There is the same problem with the final velocity related to the timestep dt. We see that it takes a much shorter time to reach GEO than it did for L2, this is as there is a higher needed velocity allowing us to reach our desired height sooner and the coast period is shorter as the gravity is much stronger. Now lets check the plots.

This is as I have designed for with a reasonable acceleration to reach the needed velocity and that it decreases as the gravity it needs to work against gets weaker. We clearly see the point at which the current is turned off and we only experience the pull of gravity.

Similar to on the moon only that we get a higher needed velocity and that the slowing down from the earths gravity is much steeper.

Here we see it behaving pretty much like on the moon, only that the acceleration stage is more visible as the trip is much shorter.

Would this be cheaper than convetional rockets?

Say this technology and infrastructure one day would be avaible, would it be cheaper than options we have today? Currently the cheapest rocket provider on the market is SpaceX, with whom the price of getting 1kg to GEO is: (converting from dollars to norwegian kroner 17.Nov)

• With the Falcon 9 rocket: $\approx$67912.6kr per kg.
• With the Falcon Heavy: $\approx$31328.9kr per kg.

NOTE: this is to get 1kg to a geosynchronus transfer orbit but for arguments sake we shall see it as the same as GEO. (Prices calculated using data from SpaceX)

Looking aside from the costs of building this and just looking at what it would cost to run it once I will base myself on some simple calculations. I will find the Watt effect from: $W = IV$. To get the total current, I will simply integrate over all the current in our I_list variable weighted by our dt step. Then as we are dealing with a superconducting material it should be sufficient to plug our circuit to the norwegian power grid suplying a voltage of 230V. I then convert the total watts over the time the current was on to kWh and times it by the average kWh price for 2018. 42.5 øre per kWh. (Average price per kWh gotten from SSB)

Experimenting and running several simulations I noticed an interesting trend, that the price per kg dropped as we increased the mass. Below I have made a plot with the calculated price per kg and the corresponding masses.

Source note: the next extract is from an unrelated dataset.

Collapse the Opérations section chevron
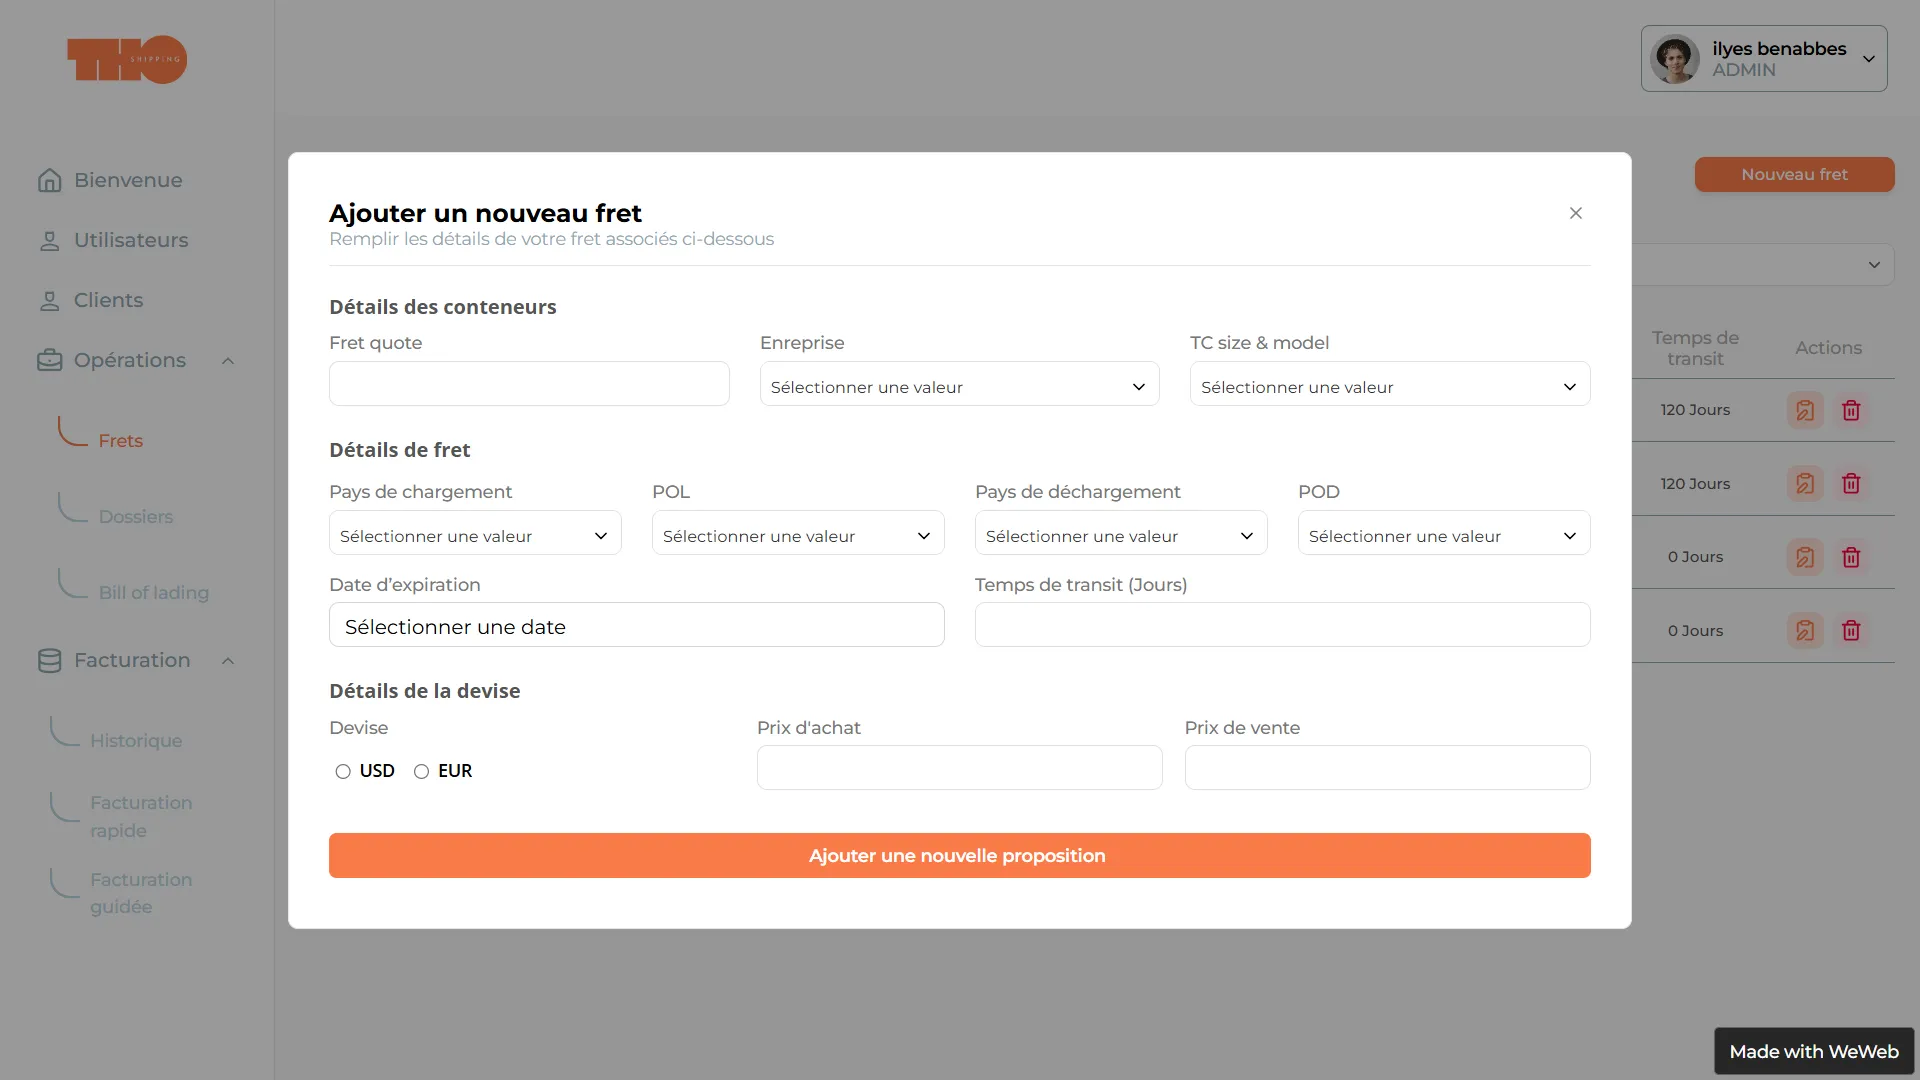The image size is (1920, 1080). click(228, 360)

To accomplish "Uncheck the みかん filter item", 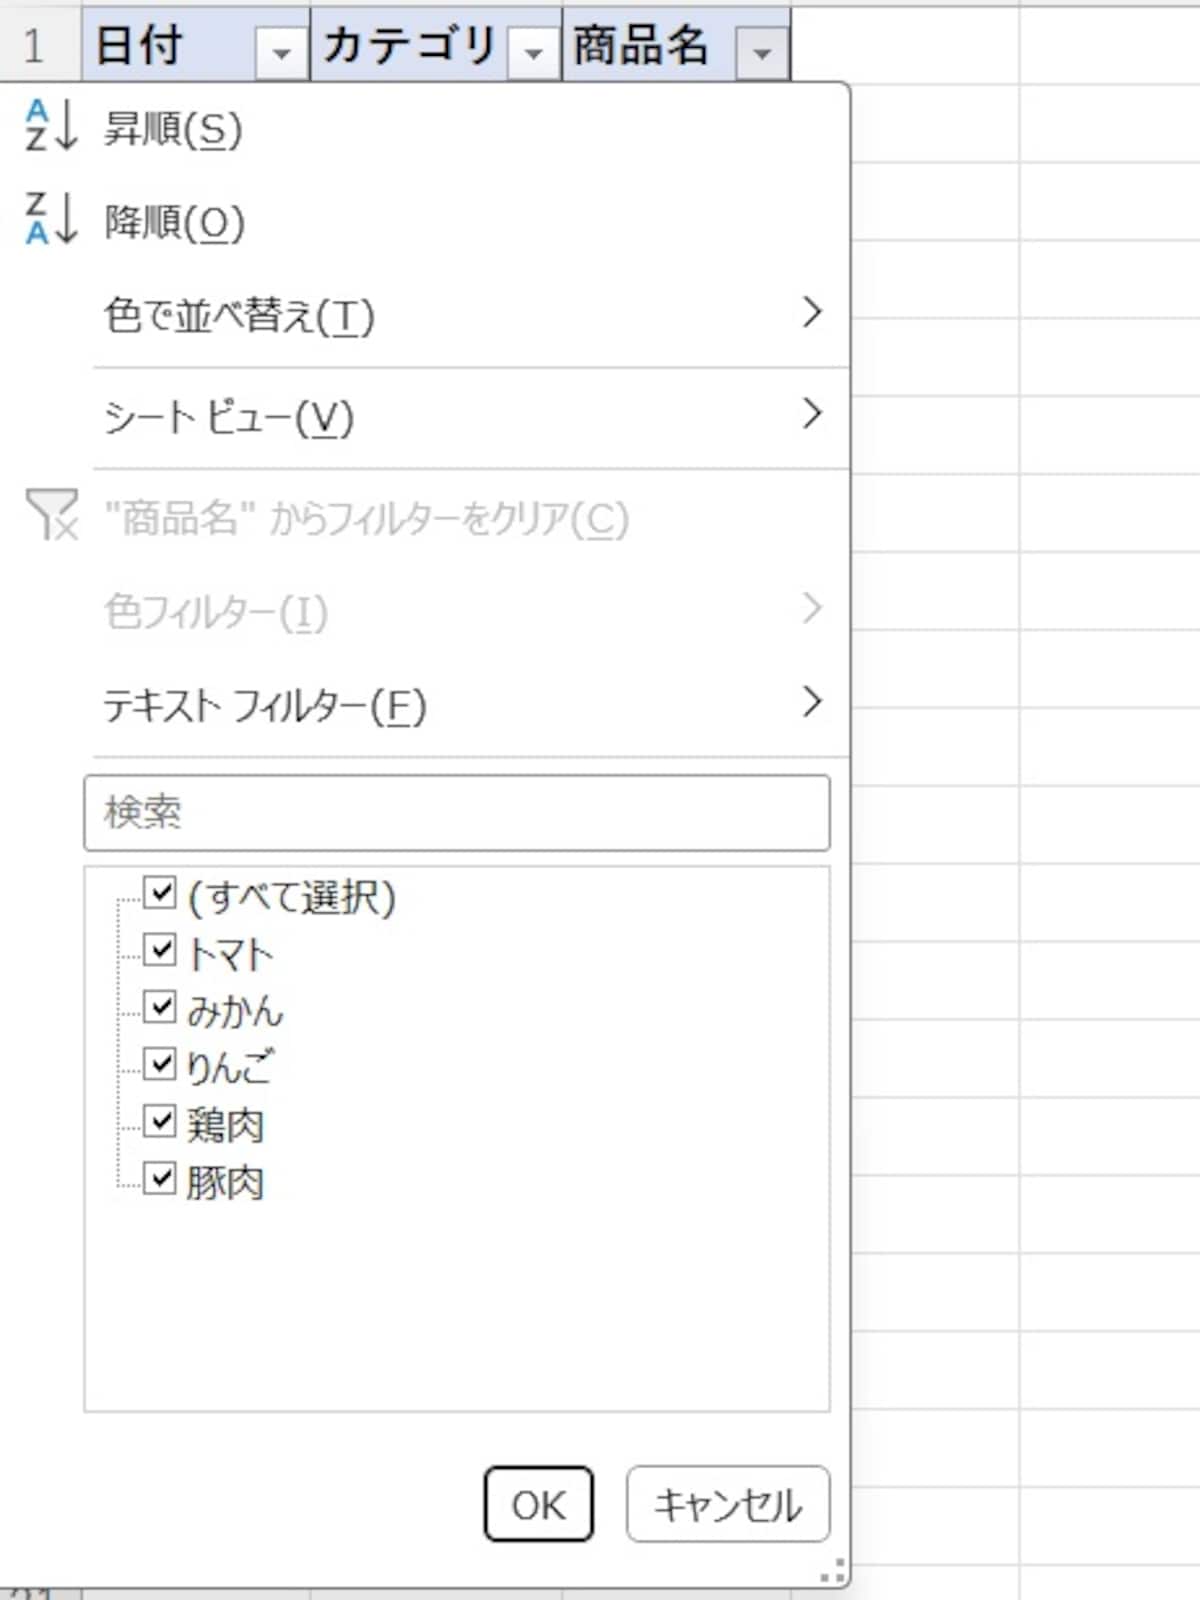I will [x=160, y=1010].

There appears to be a halfing of price as we quadrouple the mass, this is interesting but I have not been able to pinpoint the source of this relationship. This is absolutely a result worthy investigating, but it might simply be an artifact from this simpified model and not something one would observe in a real system.

But back to our question if it would be cheaper than rocketry, in this simplified system it's a clear yes. Even looking aside from the apparent trend that the system gets more economical the more mass we send up, even for the 1kg scenaro the price is about a third of sending something up with the Falcon Heavy. Also in fact we could make use of regenerative breaking on the elevator for when we send cargo down from space, to generate and win back spent electricity(4). But this is a seperate computational essay in itself I won't investigate.

Things not taken into consideration:

Below is a list of some of the things that a more realistic model would have to account for that I have not:

• The coriolis effect working on our elevator.
• The meissner effect as we are dealing with superconductors.
• That there likely would have to be some resistance in the connecting bar(platform of our elevator).
• Friction between the platform and the cables.
• Air resistance in case we can't count on super long vacuum tubes.
• Induced emf working against the current.
• Tidal forces on the elevator.

Conclusion:

This is of course a very idealized and simplified system but it gives some idea that it might not actually be such a stupid idea for getting things into space as long as could get over the hurdles of being able to build one. So in conclution yes one should be able to use the concept behind a rail gun to construct a feasable space elevator.